A formula for the number of the spanning trees of line graphs

TL;DR

This paper derives a new formula for counting spanning trees in line graphs of general graphs using electrical network techniques, simplifying proofs and confirming a previous conjecture.

Contribution

It introduces a novel formula for the number of spanning trees in line graphs, providing simpler proofs and confirming a conjecture by Yan.

Findings

Derived a new formula for spanning trees of line graphs.

Confirmed Yan's conjecture on irregular line graphs.
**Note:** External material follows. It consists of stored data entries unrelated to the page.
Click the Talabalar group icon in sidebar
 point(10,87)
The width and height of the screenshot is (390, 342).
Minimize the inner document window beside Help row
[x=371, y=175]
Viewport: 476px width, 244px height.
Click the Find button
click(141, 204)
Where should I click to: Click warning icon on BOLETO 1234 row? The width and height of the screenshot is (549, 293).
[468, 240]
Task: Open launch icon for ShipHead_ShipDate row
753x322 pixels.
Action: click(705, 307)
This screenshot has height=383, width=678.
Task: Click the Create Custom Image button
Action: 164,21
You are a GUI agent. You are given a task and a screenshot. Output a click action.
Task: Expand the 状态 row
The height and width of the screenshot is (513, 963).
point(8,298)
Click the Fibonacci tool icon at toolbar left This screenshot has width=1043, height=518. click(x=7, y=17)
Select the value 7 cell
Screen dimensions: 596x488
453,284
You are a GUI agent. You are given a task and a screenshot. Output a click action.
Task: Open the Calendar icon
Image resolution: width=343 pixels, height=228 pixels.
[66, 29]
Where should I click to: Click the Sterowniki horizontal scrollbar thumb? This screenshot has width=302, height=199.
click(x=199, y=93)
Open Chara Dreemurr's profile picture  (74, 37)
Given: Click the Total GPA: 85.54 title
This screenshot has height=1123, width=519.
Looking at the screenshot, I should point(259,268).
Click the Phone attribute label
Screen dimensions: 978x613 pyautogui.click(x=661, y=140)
Applied the formula to circulant line graphs.

Abstract

Let $G=(V,E)$ be a loopless graph and $\mathcal{T}(G)$ be the set of all spanning trees of $G$. Let $L(G)$ be the line graph of the graph $G$ and $t(L(G))$ be the number of spanning trees of $L(G)$. Then, by using techniques from electrical networks, we obtain the following formula: $$ t(L(G)) = \frac{1}{\prod_{v\in V}d^2(v)}\sum_{T\subseteq \mathcal{T}(G)}\big[\prod_{e = xy\in T}d(x)d(y)\big]\big[\prod_{e = uv\in E\backslash T}[d(u)+d(v)]\big]. $$ As a result, we provide a very simple and different proof of the formula on the number of spanning trees of some irregular line graphs, and give a positive answer to a conjecture proposed by Yan [J. Combin. Theory Ser. A 120 (2013) no. 7, 1642-1648]. By applying our formula we also derive the number of spanning trees of circulant line graphs.